(Editor’s note: The following was submitted as a letter to The People Speak. This newspaper agrees with the writer’s opinion on this topic.)
As I attended the Veterans Day Ceremony at the Appling County Courthouse last Saturday it occurred to me that things had really changed through the years. In the last half of the 1950’s and the first half of the 1960’s I remember vividly the Veterans Day parade and celebration in the City of Baxley. The Parade would begin around Tollison Street and end at the city gymnasium where a bountiful feast of Bar-B-Q, Brunswick stew and chicken and rice was provided. There would be bands from the elementary and high schools and sometimes an out of town school band. Sometimes we would have military or VFW band. The members of the American Legion and VFW would march along with some military units. Boy Scouts, Cub Scouts and Girl Scouts would also be in the parade. The Citizens and their children would line the streets by the hundreds. I marched in all those parades as a band member. Everyone would be wearing a red poppy to honor the Veterans. (The reason that the red poppies were worn was because the poppy was a small red flower that grew on the battlefields of France among the death and blood from the men who died fighting for their country).
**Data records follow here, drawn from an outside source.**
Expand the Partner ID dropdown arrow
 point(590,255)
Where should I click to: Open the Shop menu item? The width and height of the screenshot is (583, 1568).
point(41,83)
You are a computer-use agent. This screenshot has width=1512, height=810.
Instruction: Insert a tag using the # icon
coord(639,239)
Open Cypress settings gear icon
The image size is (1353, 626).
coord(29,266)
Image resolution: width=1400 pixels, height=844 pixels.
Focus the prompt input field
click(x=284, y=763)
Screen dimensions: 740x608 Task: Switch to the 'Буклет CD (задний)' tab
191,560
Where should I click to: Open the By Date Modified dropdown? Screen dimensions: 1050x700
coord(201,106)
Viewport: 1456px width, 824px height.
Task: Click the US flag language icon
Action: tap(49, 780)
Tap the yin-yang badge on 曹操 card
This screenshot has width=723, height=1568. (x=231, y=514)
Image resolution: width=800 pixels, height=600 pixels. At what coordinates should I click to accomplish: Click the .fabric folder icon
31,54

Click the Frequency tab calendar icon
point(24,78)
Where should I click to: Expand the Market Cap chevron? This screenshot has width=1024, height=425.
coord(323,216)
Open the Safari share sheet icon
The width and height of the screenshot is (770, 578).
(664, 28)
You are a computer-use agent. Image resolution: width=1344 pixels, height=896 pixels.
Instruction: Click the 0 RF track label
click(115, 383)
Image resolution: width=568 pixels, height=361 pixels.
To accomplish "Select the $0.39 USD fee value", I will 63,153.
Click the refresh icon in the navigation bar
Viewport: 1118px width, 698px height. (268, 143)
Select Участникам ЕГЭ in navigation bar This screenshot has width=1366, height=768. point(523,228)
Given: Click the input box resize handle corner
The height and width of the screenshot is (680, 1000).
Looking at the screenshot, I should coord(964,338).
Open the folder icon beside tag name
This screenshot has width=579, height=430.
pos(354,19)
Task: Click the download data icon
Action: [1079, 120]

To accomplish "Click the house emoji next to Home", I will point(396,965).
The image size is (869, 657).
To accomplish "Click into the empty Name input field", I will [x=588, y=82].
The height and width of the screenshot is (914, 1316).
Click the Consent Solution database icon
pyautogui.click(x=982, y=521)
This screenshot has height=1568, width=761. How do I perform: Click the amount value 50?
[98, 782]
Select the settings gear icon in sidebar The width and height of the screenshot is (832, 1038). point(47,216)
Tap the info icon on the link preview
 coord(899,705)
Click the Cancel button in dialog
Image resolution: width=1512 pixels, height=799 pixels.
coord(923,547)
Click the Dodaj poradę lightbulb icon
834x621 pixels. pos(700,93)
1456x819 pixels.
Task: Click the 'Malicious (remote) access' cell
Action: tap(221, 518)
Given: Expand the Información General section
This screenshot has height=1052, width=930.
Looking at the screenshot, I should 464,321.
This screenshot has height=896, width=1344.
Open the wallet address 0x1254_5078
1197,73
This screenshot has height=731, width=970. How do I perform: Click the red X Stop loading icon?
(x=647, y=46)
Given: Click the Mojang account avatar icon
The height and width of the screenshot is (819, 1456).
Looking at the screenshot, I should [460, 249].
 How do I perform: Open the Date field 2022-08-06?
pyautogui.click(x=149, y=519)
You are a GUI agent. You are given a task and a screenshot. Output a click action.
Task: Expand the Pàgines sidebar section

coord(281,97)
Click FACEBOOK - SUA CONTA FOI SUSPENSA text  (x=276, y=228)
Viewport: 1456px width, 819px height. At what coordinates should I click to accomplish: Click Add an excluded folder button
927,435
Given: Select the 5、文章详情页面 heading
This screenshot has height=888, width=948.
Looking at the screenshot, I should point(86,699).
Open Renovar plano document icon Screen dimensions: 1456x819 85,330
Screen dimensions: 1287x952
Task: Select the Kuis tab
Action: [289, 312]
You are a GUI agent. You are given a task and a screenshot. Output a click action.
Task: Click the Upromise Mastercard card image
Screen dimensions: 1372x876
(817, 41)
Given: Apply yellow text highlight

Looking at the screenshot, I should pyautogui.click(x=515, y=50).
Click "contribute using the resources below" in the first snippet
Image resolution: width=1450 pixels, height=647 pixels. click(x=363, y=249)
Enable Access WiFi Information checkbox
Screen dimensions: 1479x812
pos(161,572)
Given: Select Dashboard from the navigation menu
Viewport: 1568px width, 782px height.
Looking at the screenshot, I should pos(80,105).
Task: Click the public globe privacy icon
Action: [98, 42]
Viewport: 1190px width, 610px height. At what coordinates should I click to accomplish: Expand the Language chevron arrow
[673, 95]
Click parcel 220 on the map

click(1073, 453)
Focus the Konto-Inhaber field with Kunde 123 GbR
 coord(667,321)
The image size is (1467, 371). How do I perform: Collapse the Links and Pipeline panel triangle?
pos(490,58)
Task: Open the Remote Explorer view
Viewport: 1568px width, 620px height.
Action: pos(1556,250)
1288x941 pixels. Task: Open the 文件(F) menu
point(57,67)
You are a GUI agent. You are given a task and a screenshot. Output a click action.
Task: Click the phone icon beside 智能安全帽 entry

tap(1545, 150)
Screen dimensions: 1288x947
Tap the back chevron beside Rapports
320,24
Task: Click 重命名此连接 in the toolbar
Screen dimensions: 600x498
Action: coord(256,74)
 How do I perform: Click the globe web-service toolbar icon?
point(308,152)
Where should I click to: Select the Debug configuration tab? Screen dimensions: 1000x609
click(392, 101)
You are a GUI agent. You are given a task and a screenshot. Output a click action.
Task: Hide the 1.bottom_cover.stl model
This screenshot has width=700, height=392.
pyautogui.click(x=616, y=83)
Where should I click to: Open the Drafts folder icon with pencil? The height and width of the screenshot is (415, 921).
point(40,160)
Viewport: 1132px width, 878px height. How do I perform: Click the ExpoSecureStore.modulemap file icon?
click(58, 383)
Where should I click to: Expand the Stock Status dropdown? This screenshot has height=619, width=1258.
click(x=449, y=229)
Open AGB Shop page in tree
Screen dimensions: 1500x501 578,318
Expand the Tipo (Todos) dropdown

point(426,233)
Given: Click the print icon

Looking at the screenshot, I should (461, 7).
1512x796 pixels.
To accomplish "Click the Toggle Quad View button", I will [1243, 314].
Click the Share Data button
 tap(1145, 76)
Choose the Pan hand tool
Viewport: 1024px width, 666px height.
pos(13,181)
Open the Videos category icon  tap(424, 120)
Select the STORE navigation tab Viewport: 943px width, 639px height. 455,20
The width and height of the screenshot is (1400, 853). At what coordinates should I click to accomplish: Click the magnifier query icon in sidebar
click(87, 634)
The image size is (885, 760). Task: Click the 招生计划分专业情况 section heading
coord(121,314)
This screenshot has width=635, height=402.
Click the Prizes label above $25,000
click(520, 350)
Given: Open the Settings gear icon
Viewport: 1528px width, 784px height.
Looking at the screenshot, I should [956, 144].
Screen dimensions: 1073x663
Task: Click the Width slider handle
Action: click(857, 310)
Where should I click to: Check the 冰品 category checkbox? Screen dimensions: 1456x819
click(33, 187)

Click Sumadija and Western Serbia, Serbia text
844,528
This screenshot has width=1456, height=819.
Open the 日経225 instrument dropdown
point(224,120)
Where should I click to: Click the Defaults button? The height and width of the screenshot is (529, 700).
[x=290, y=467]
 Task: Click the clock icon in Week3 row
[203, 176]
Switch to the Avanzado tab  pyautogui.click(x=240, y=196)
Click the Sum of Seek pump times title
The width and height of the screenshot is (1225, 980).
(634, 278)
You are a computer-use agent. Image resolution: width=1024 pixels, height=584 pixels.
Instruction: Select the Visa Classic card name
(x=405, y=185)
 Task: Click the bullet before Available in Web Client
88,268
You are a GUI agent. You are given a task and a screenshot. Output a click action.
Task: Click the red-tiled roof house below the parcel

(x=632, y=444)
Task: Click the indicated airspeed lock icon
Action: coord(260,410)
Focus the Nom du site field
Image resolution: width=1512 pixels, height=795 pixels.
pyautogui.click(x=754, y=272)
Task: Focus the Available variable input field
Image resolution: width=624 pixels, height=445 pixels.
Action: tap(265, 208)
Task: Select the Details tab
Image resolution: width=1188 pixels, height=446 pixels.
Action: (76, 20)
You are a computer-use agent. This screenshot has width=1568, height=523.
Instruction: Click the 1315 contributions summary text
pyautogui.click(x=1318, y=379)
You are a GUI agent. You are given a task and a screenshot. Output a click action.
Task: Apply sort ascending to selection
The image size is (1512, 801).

In Flanders fields the poppies blow
Between the crosses, row on row,
that mark our place; and in the sky
the larks, still bravely singing, fly
scarce heard amid the guns below.
We are the Dead. Short days ago
we lived, felt dawn, saw sunset glow,
loved, and were loved, and now we lie
in Flanders Fields.
Take up our quarrel with the foe:
to you from failing hands we throw
the torch; be yours to hold it high.
If ye break faith with us who die
We shall not sleep, though poppies grow
in Flanders Fields.
- John McCrae- 1915
The attendance was sparse for the ceremony to honor those who have fought to preserve our freedom and marks a problem that I perceive is not just indigenous to our community but is systemic of our country. We have forgotten how to show our respect and thanks and to give honor to those who served our country. The ‘Greatest Generation’ is passing on and their number is smaller by the year. My Father and Uncles to a man heard the call of their country and answered here I am. They went and served and fought in foreign lands (thank God not here) because their country needed them. Their generation knew how to thank them and celebrate their sacrifice. We also honored the Korean Veterans but never as a country understood how to treat the Vietnam Veterans. We now have Gulf War Veterans and Iraqi Freedom Veterans and we need to figure out how and again begin to give them their due. We had soldiers from the Third Infantry Division from Fort Stewart in the ceremony and I wish that Appling County could have shown them more support. I give credit to those County and City officials that took time out of their busy schedules to take part in the event. I do not know the answer. I have just observed the problem but we sure need to learn how to show our appreciation to those who enable us to have all the freedoms that United States Citizens enjoy.